Were there women deacons in the early Church?
Question: I was speaking to a friend of mine and the subject of women deaconesses came up. He says we never had deaconesses in the Church. I disagree. He is a good friend, but I think he is misinformed.
— Marie Spicuzza, via email
Answer: Some of it comes down to language. Were women in the early Church called “deaconesses?” It would seem so. However, there is no evidence that they were ever ordained, and it is inaccurate to simply equate these deaconesses with the office of deacon. So, linguistically, the term “deacon” can be used in a formal sense to mean an ordained man who is a deacon. But the term “diakonia” can also mean service, servant or ministry. Hence, today we often speak of “altar servers” or the ministry of lector, or of extraordinary ministers of holy Communion, but these are not ordained ministers, as we all know.
The term “deaconess” is found in the Eastern Churches but not generally in the West. Deaconesses existed in numerous roles, primarily to preserve the modesty of women at baptism, which were conducted by immersion and with little clothing. They may also have assisted women in the liturgy, especially in those areas where men and women sat separately (usually on different sides of the nave). It also seems they assisted women in the Church community in those matters that propriety suggested were better done by women (such as visitation of the sick). In the early Church, the term may also have been used to refer to the wife of a deacon, and there might have been some association of deaconesses with the early forms of religious life as “enrolled widows” (cf. 1 Tm 5:9, Ti 2:3). But again, there is no evidence that the term “deaconess,” used explicitly or implicitly in reference to these women, was understood as an ordained clerical function. On the other hand, the male deacons are spoken of as having an office and had hands laid on them, a sign of ordination (cf. Acts 6:6).

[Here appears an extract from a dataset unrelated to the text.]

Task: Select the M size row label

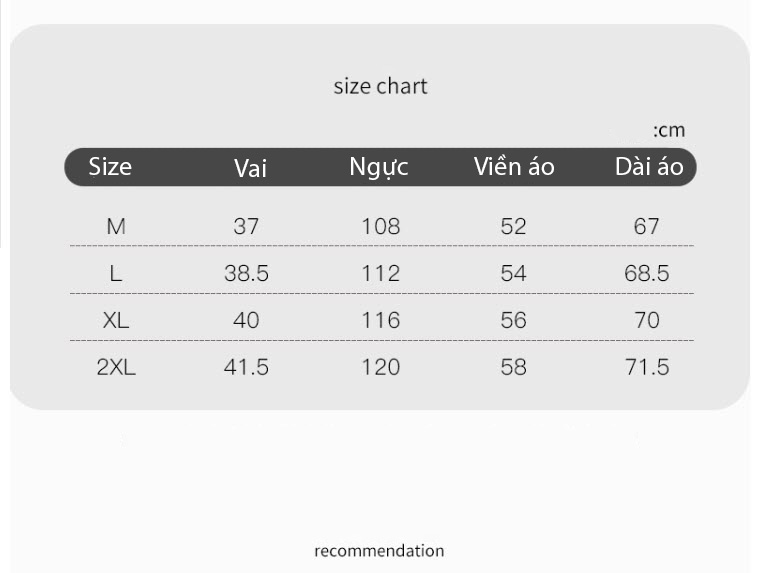Action: (x=116, y=226)
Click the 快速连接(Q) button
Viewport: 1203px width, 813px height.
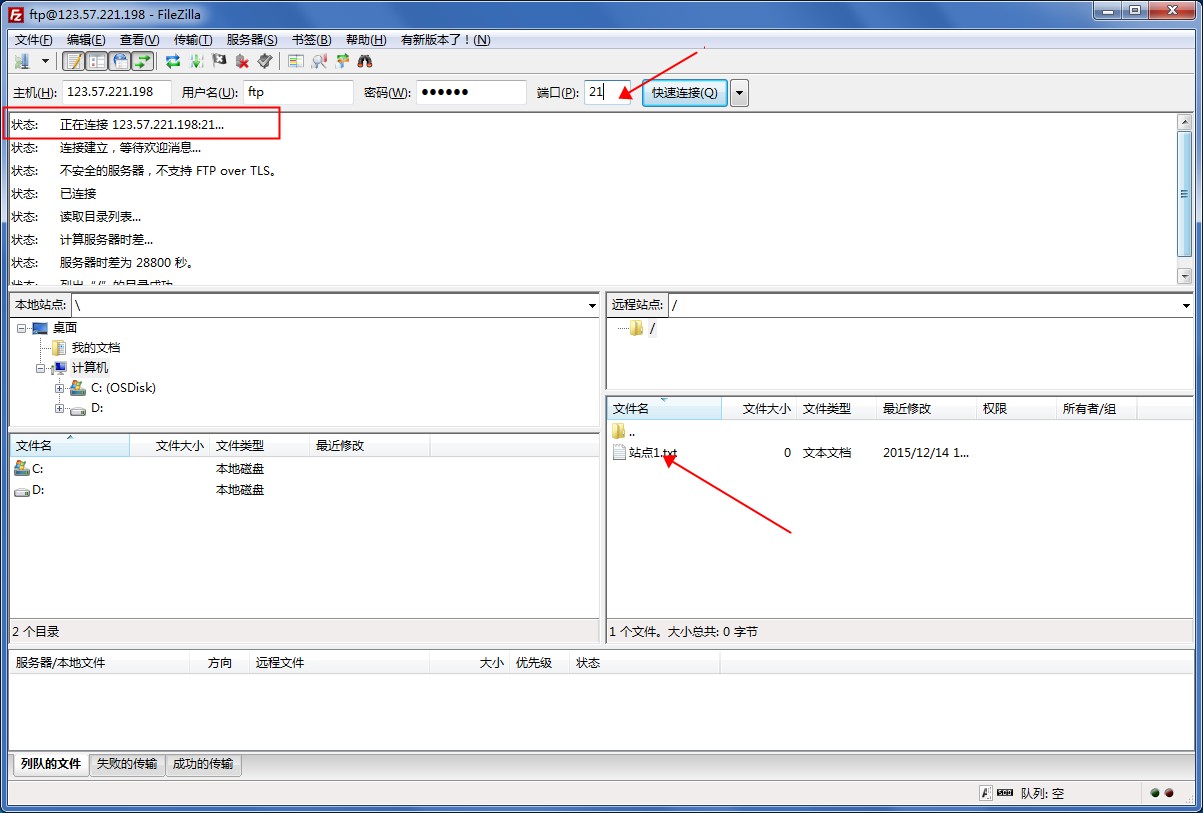pos(684,93)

While there are ongoing calls to further study the possibility of women deacons, such studies have already and recently been done. In 2002, the Vatican’s International Theological Commission (ITC) studied the matter and issued a document, “From the Diakonia of Christ to the Diakonia of the Apostles.” In it, the ITC held that the deaconesses of early Church history “were not purely or simply equivalent to the deacons.” In effect, there is no substantial evidence of ordained women deacons in the early Church.